Arts and Entertainment

Eastside Symphony sets two big performances

Redmond resident Maestro Alexei Girsh is the conductor of Eastside Symphony, which is celebrating its 20th year with two big performances this fall.  - Bruce J. Kelley photo
Redmond resident Maestro Alexei Girsh is the conductor of Eastside Symphony, which is celebrating its 20th year with two big performances this fall.
— image credit: Bruce J. Kelley photo

The Eastside Symphony is celebrating its 20th year with two big performances this fall.

At 8 p.m. Saturday, Nov. 21, the symphony collaborates with The Concert Opera of Seattle to present a concert form of Giuseppe Verdi's Italian opera "Rigoletto." Advance tickets at www.brownpapertickets.com are $17 for adults and $12 for students and seniors. Tickets at the door are $20 and $15.

Next up is the Eastside Symphony's annual holiday concert, the symphony's only free event of the season. The holiday concert is at 3 p.m. Sunday, Dec. 13.

Both are at the Redmond High School Performing Arts Center, 17272 NE 104th St.

Recession or not, "we've had no decline in attendance," even at concerts with paid admission, said Eastside Symphony president Jeff Evans.

"It's still a cheap date," he chuckled.

And the buzz about Eastside Symphony is mostly through word-of-mouth.

"It's mostly from free publicity," said symphony vice-president Valentina Giovannetti. "People that do come, they're kind of hooked. It's just getting them there the first time and they're surprised that a community orchestra can deliver such quality. We also have a lot of support from friends and family — and we see ourselves as a family, too, coming together to have fun. The atmosphere isn't stressful. People see the joy that comes through our playing music."

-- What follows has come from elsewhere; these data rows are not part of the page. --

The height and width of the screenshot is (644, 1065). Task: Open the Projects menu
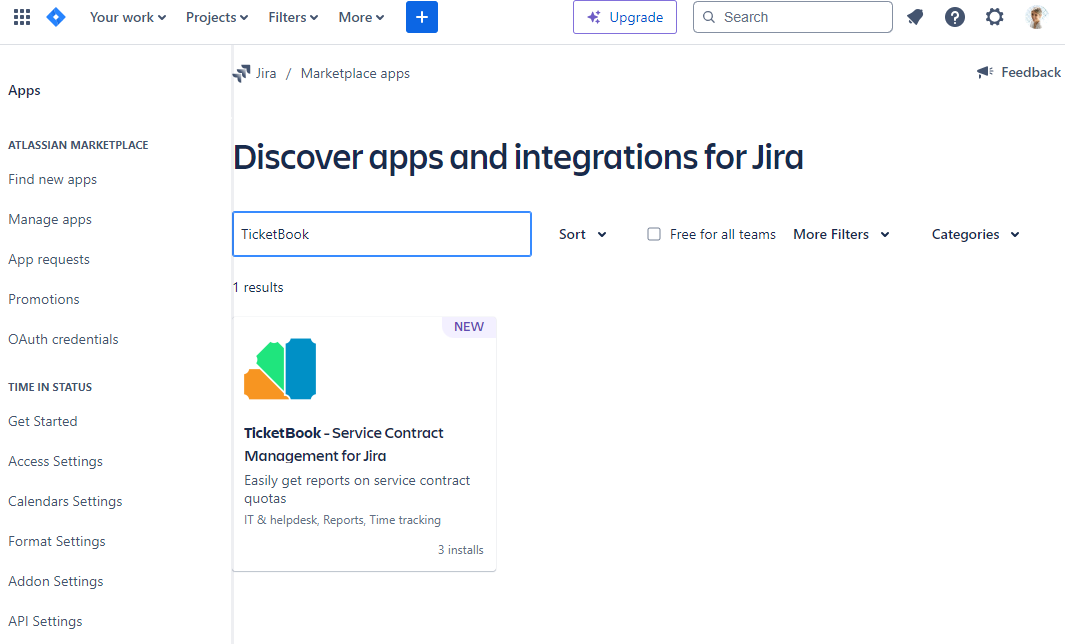(x=217, y=17)
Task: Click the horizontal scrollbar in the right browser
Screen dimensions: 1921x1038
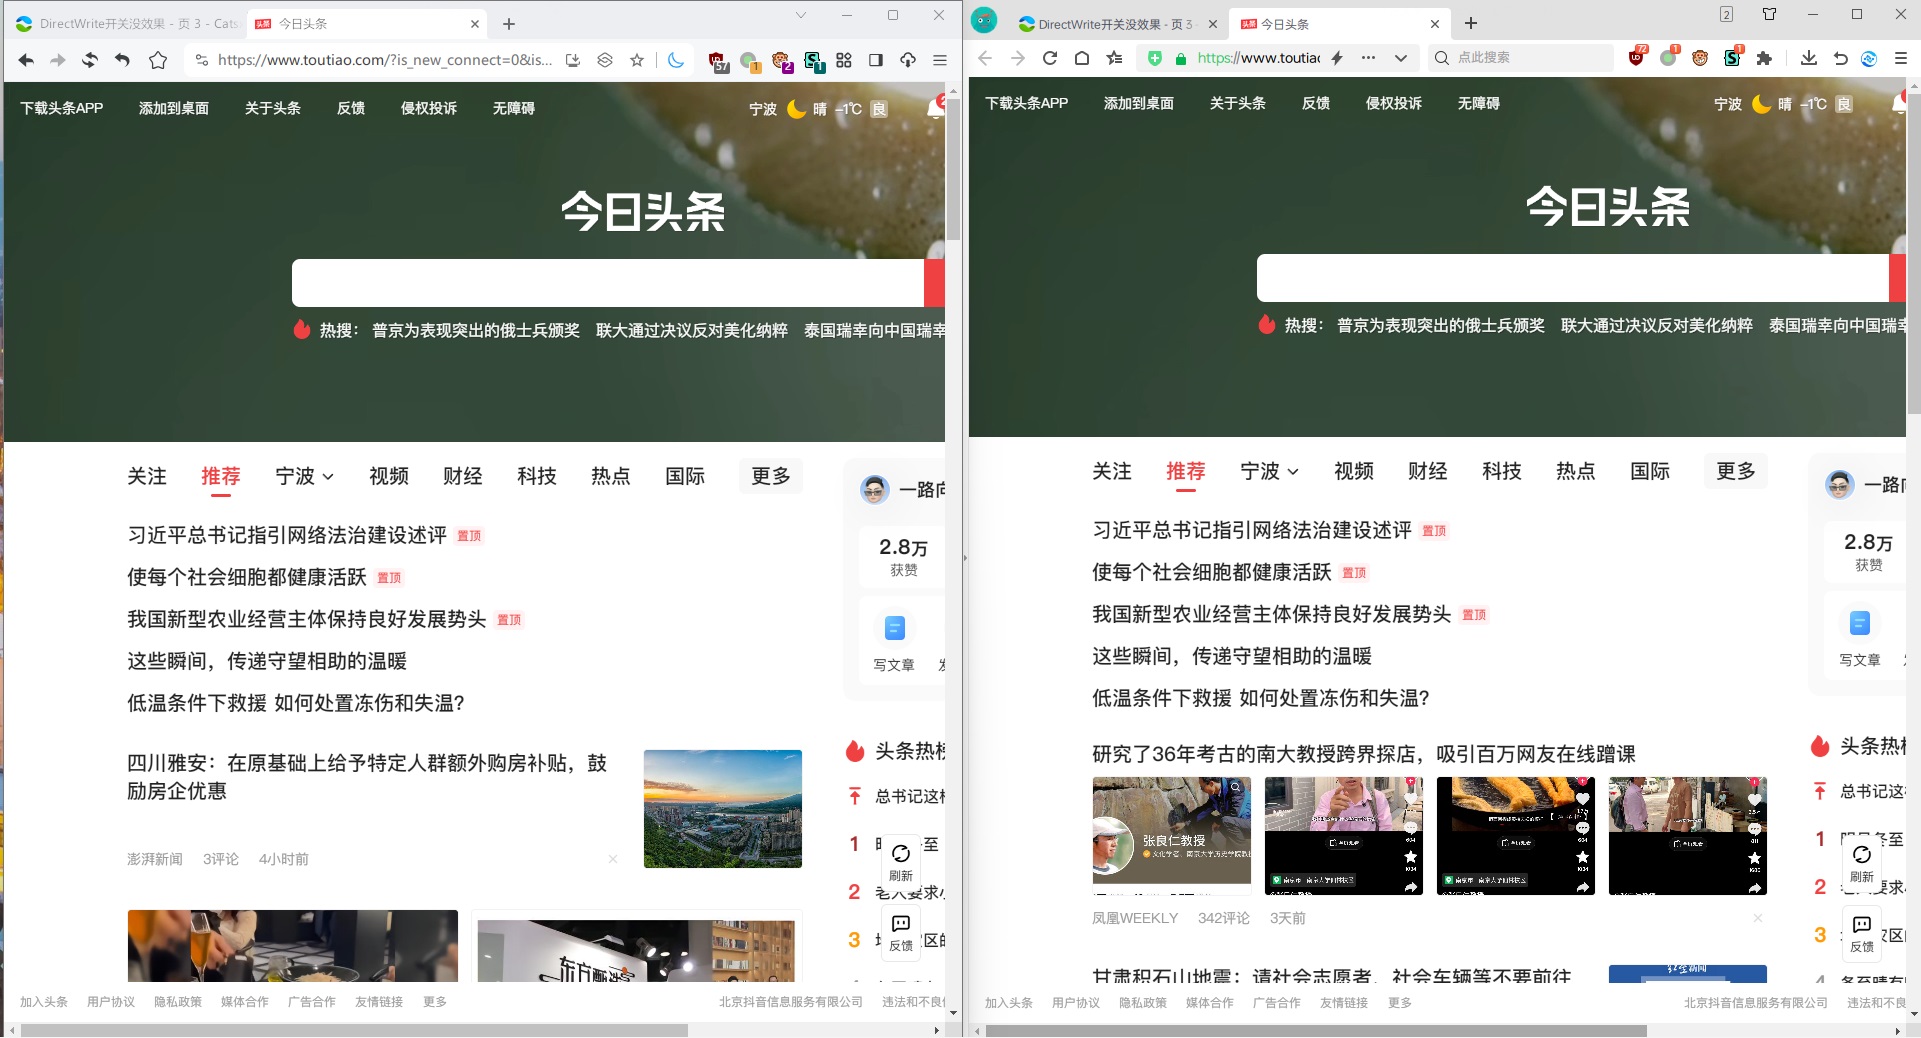Action: [1315, 1030]
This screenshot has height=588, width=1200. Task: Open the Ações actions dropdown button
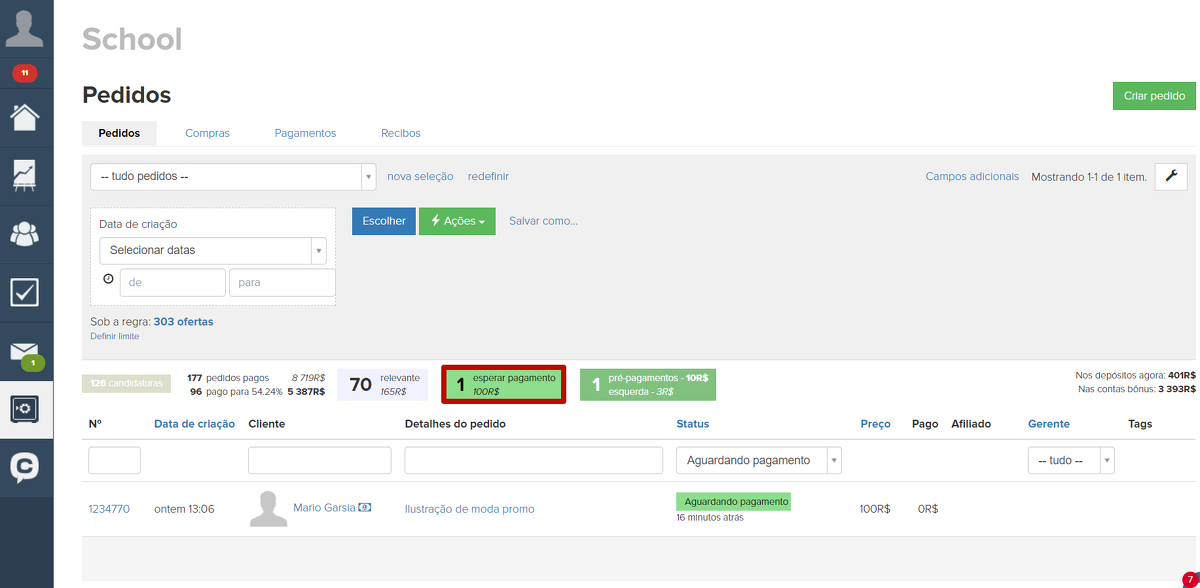pyautogui.click(x=457, y=221)
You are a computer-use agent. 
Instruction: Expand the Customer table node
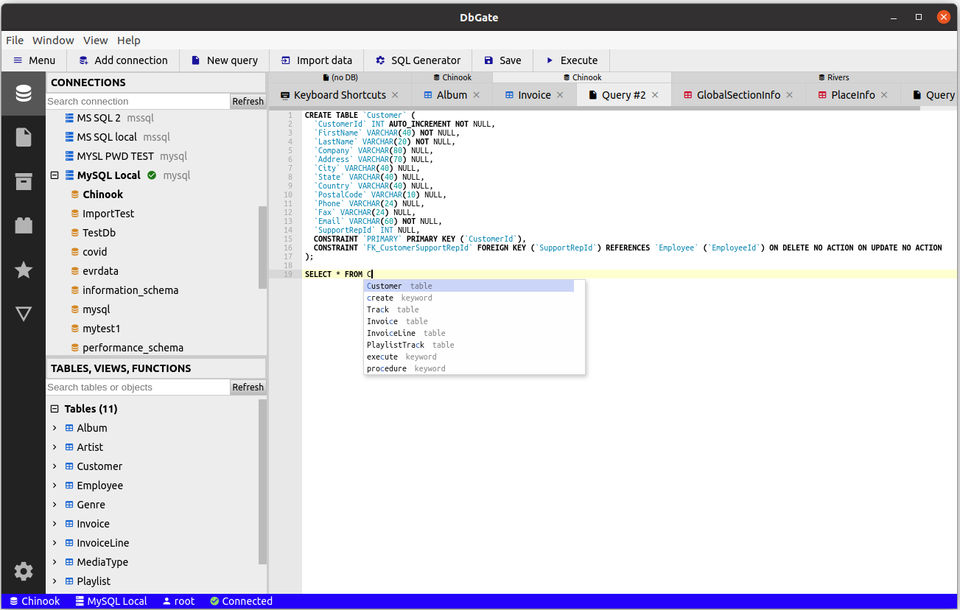coord(55,466)
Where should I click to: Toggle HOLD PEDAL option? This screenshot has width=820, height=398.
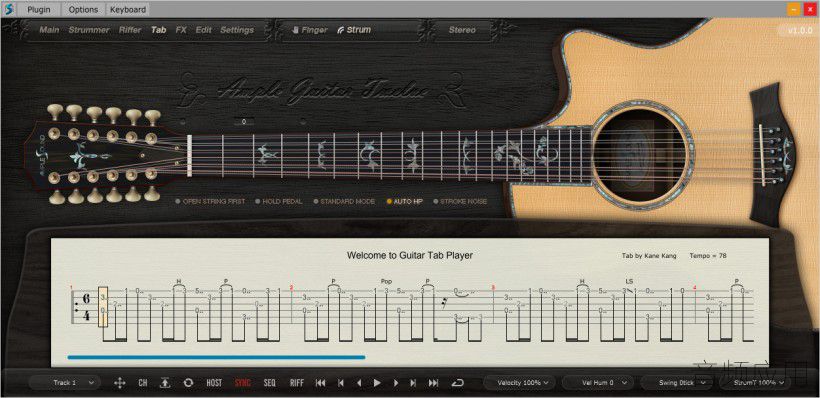(279, 201)
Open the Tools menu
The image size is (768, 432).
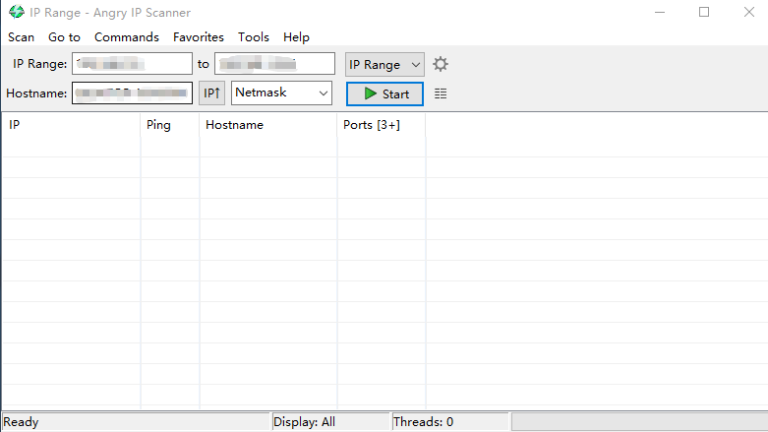coord(253,37)
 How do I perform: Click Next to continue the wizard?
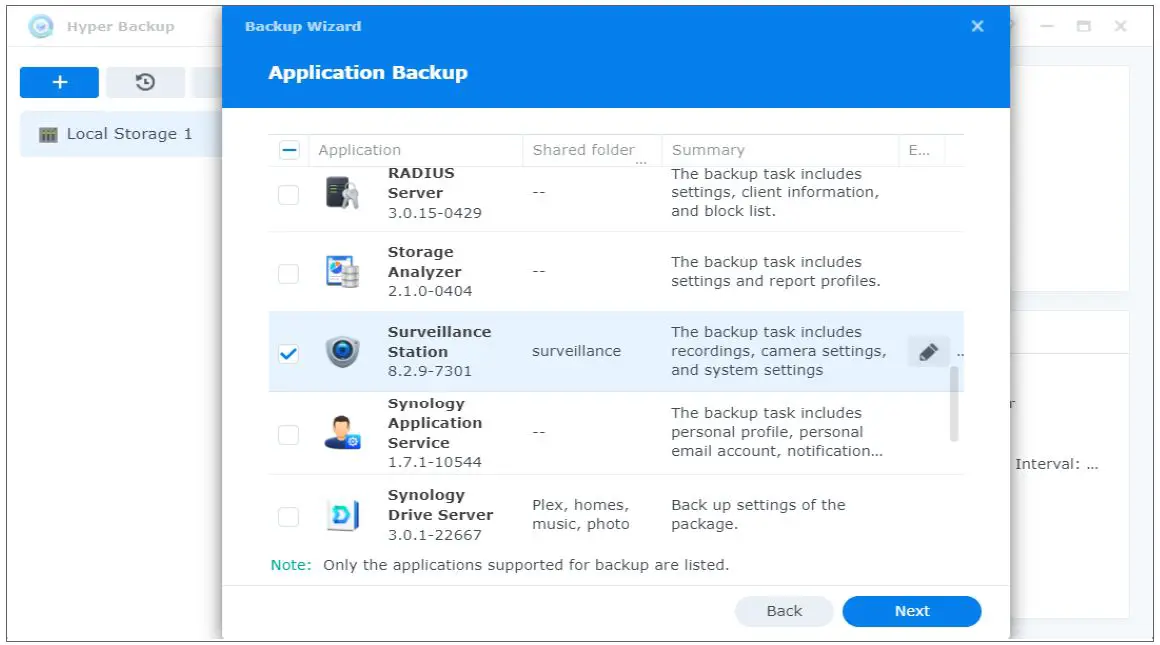(911, 611)
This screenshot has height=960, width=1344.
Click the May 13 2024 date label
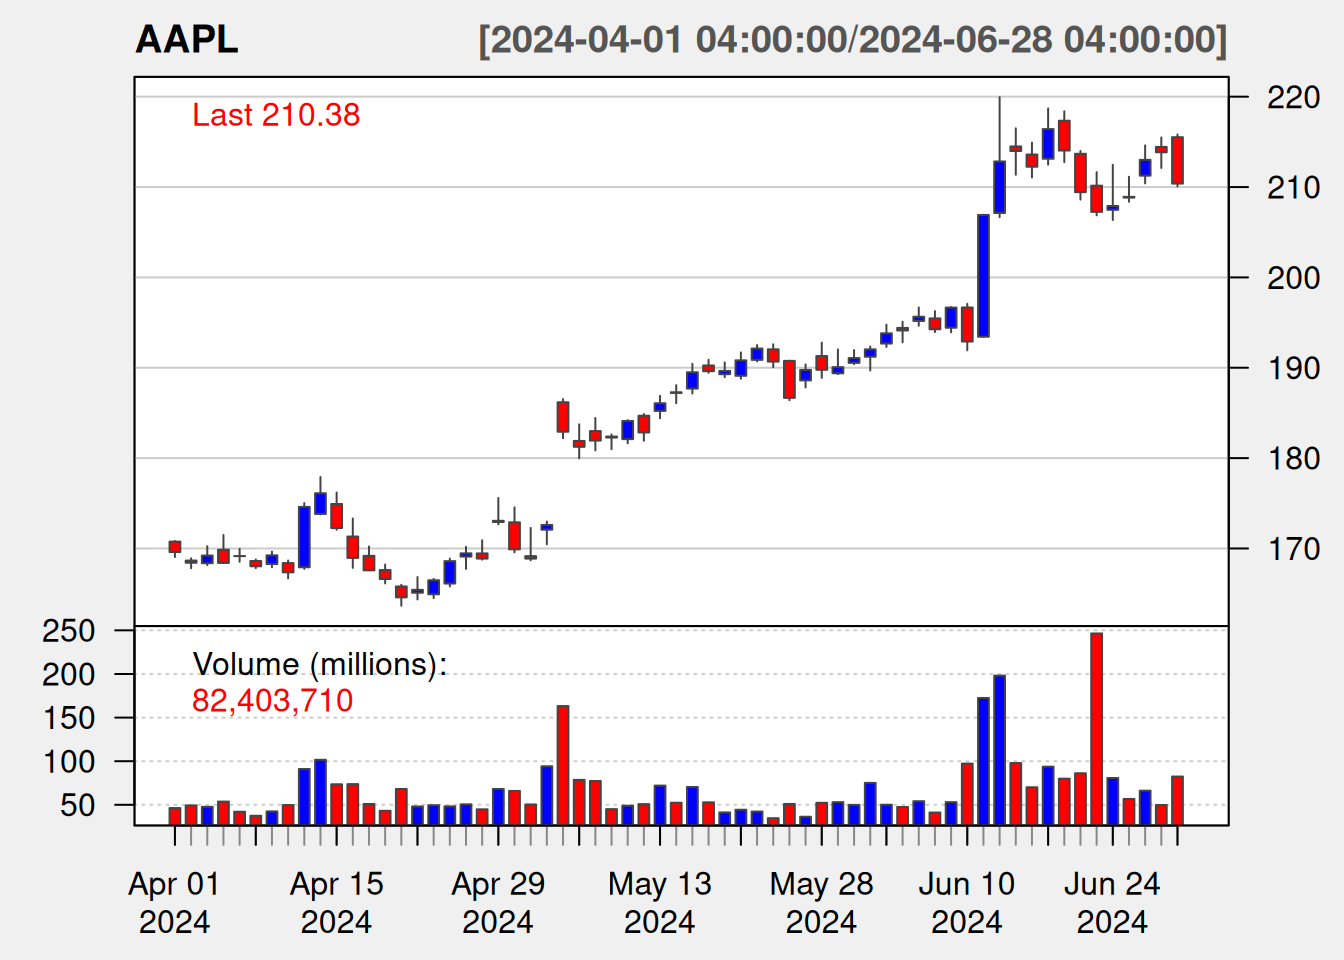(659, 902)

And that includes people of all ages and from all walks of life — from high school and college students to adult professionals and retirees. They're united by a love of music and a desire to spread that good feeling around.

Gino Luchetti, a Concert Opera of Seattle member who is singing the role of the Duke of Mantua in "Rigoletto," said there is interest from Seattle's Italian community in this particular performance, along with other people seeking affordable opera experiences.

Operas are traditionally expensive to stage and produce, but the music, even without lavish staging, stands up by itself and "the singers do interact and emotion comes through," explained Luchetti.

While always hoping to expand its audiences, Eastside Symphony welcomes newcomers who wish to audition for the group, as well. Rehearsals are typically held on Thursday evenings at Redmond High School.